Заблуждение: горизонтальное масштабирование решает все проблемы с латентностью

Добавление подов не поможет, если bottleneck -- Feature Store или Graph DB. При 50K TPS каждый запрос к Redis занимает 5-15 мс. Если Redis cluster отвечает медленно (сетевой джиттер, hot key), латентность всех 200 подов вырастет одновременно. Решение: pre-warming кэша, consistent hashing для равномерного распределения, local in-memory cache (LRU) на каждом поде для top-1000 пользователей -- снижает p99 с 15 мс до 1 мс.
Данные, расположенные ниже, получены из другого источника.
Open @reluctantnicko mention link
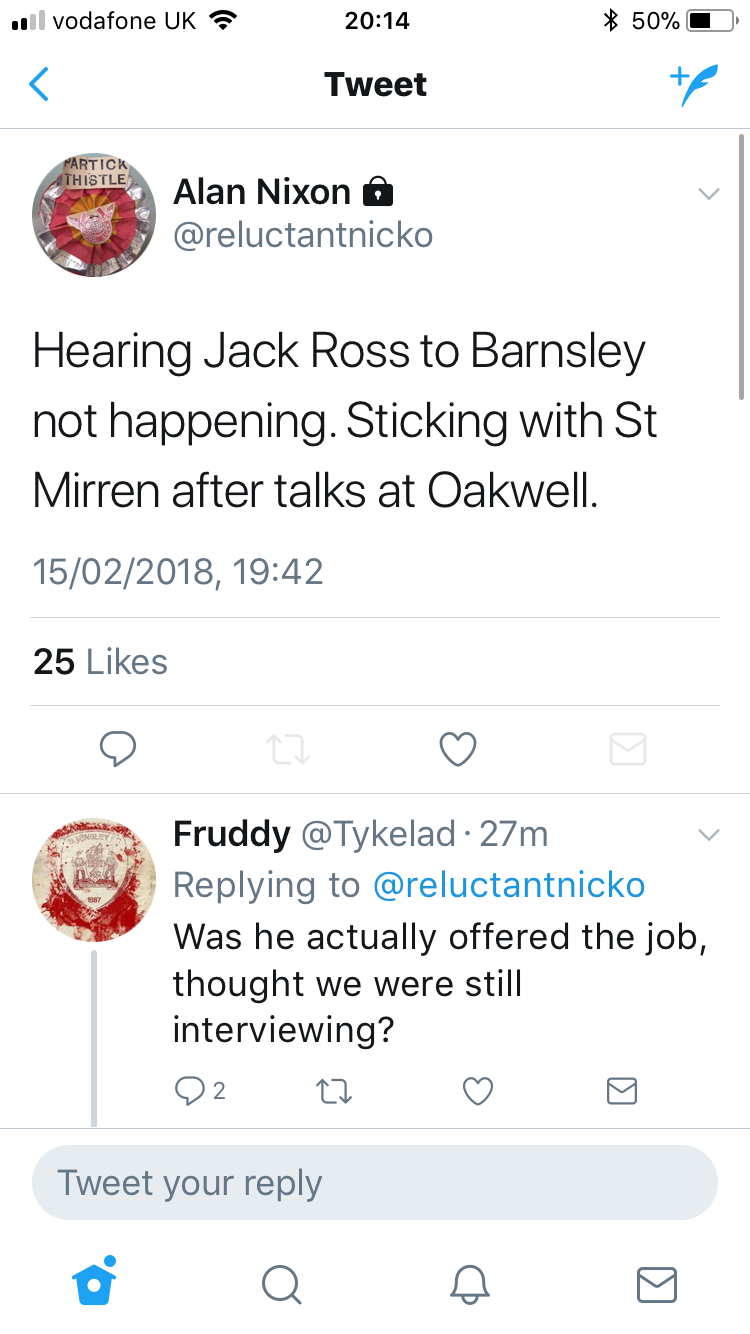The height and width of the screenshot is (1334, 750). pos(509,885)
Заблуждение: один scoring tier для всех транзакций

Транзакция на $5 и на $50,000 не должны проходить одинаковый pipeline. Tiered scoring: транзакции < $10 проходят только Rules Engine (2 мс, $0.0001 за транзакцию), \(10-\)100 -- Rules + lightweight ML (10 мс), > $100 -- полный pipeline с графом (60 мс). Это сокращает инфраструктурные расходы на 40-60% при том же качестве детекции для high-value транзакций.
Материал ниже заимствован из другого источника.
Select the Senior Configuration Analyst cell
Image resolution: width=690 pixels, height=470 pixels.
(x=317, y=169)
Заблуждение: при отказе ML-модели нужно блокировать все транзакции

Блокировка всех транзакций при отказе ML -- это denial of service для собственных клиентов. Правильная стратегия: graceful degradation. ML упал -> переключиться на Rules Engine only (ловит 60-80% фрода). Feature Store упал -> использовать stale cached features. Graph DB упал -> пропустить граф-фичи, повысить порог для review. Полный отказ -> approve < $100, review > $100. Каждый fallback уровень должен быть протестирован в production (chaos engineering).

Секция для интервью

Вопрос: "Как масштабировать систему до 50K TPS?"

❌ Слабый ответ: "Добавить больше серверов."
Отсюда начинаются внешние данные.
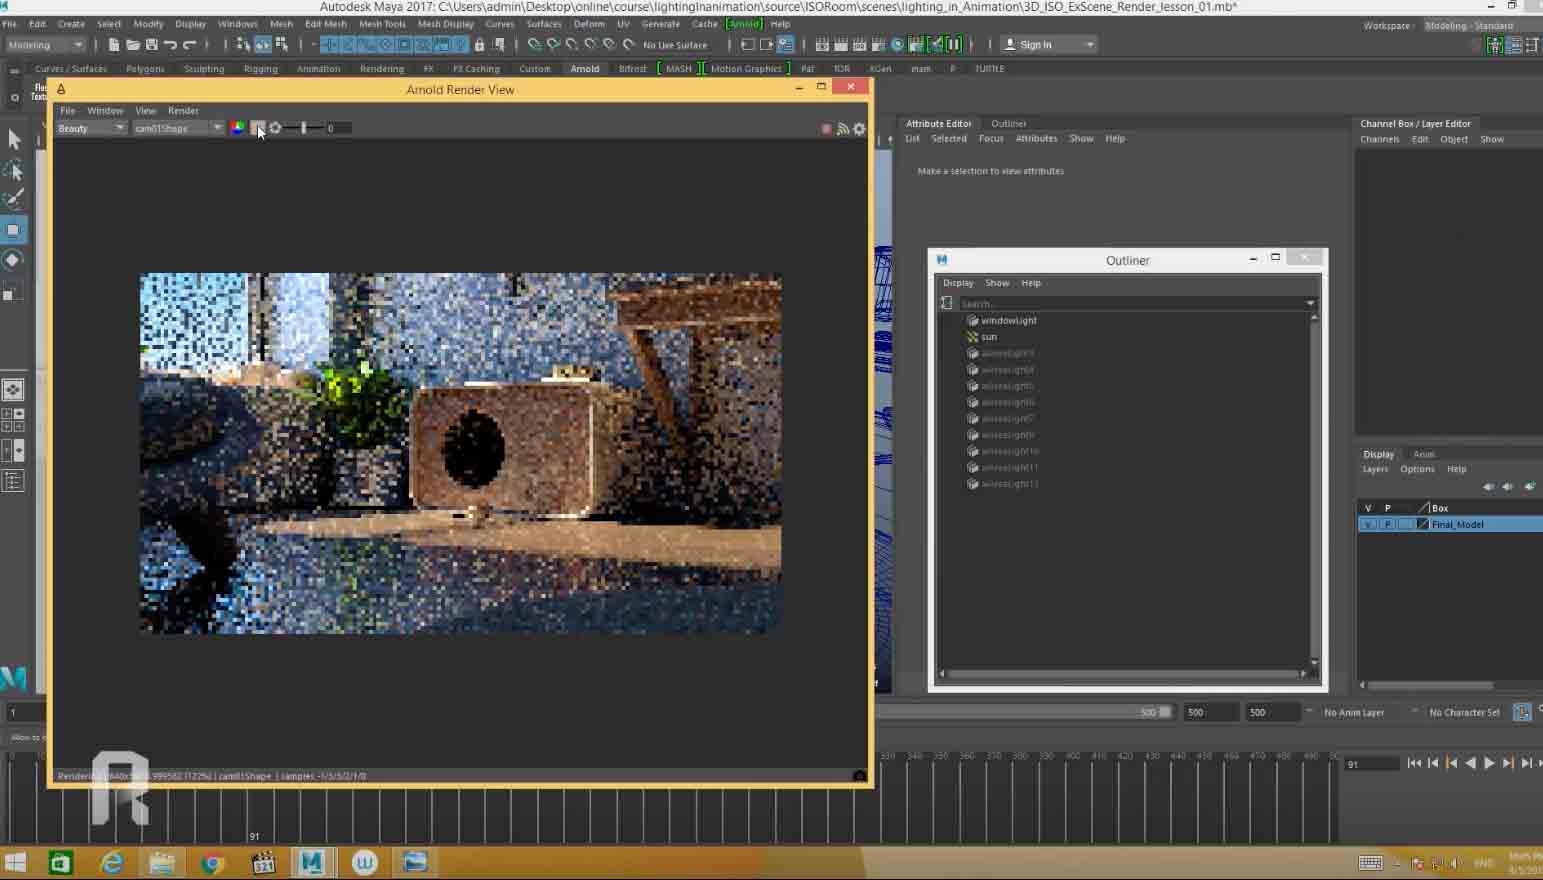Switch to the Rendering shelf tab
The width and height of the screenshot is (1543, 880).
(x=382, y=69)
✅ Сильный ответ: "Пять ключевых решений: (1) Stateless scoring service на K8s -- 100 подов, каждый обрабатывает 500 TPS, HPA по CPU и latency p99. (2) Redis Cluster из 20 шардов для feature store -- 2M ops/sec, < 5 мс на запрос, consistent hashing для равномерной нагрузки. (3) Flink для real-time feature computation -- velocity-фичи вычисляются в sliding windows и пишутся в Redis, не нужно считать at scoring time. (4) Tiered scoring -- 60% транзакций (< $10) проходят только Rules Engine за 2 мс, экономя 40% compute. (5) Batched ML inference -- собираем 32 запроса за 5 мс и делаем один batch predict, latency каждого запроса = 5 мс ожидания + 10 мс inference / 32 = 5.3 мс вместо 30 мс поштучно."

Вопрос: "Что произойдёт при отказе региона?"

❌ Слабый ответ: "Переключим трафик на другой регион."

✅ Сильный ответ: "Multi-region active-passive: primary (US-East) обрабатывает весь трафик, secondary (EU-West, AP-South) получают реплики Feature Store с задержкой < 1 сек. При отказе primary -- DNS failover за 15 мин (RTO). RPO = 1 мин (последняя реплика). Нюансы: (1) velocity-фичи в secondary регионе будут stale на время failover -- повышаем пороги review; (2) Graph DB -- causal cluster Neo4j, read replica в каждом регионе; (3) Kafka -- MirrorMaker для cross-region replication; (4) модели хранятся в S3 с multi-region replication, загружаются при старте пода. Chaos engineering: раз в квартал тестируем region failover в production."